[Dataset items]
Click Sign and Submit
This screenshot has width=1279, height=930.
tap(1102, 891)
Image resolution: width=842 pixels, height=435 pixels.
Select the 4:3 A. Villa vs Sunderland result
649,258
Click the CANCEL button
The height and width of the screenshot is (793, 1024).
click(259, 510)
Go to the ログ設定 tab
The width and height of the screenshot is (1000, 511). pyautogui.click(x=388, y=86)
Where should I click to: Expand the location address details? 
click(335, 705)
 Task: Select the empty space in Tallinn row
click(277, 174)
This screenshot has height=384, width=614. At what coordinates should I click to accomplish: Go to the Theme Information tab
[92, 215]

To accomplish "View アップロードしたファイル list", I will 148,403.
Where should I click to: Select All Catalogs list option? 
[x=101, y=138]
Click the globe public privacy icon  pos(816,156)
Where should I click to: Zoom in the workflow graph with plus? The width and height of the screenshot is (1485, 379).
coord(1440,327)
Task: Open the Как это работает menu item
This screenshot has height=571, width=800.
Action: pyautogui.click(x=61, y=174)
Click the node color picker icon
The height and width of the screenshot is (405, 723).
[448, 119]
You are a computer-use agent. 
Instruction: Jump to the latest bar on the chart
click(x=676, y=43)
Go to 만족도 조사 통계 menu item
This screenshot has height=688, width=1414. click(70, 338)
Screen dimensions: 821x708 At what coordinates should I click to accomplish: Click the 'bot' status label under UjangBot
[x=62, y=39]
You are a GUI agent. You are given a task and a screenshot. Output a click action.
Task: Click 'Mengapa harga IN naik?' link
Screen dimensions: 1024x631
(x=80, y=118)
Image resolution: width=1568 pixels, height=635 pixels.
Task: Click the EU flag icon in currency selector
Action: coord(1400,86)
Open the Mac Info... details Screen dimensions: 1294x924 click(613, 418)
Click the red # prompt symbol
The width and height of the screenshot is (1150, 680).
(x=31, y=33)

| EXERCISE GOAL |
From the records given above, copy all lines containing "agent".

| OUTPUT OF THE TASK |
You are a computer-use agent. 
You are a GUI agent. You are given a task and a screenshot. Output a click action.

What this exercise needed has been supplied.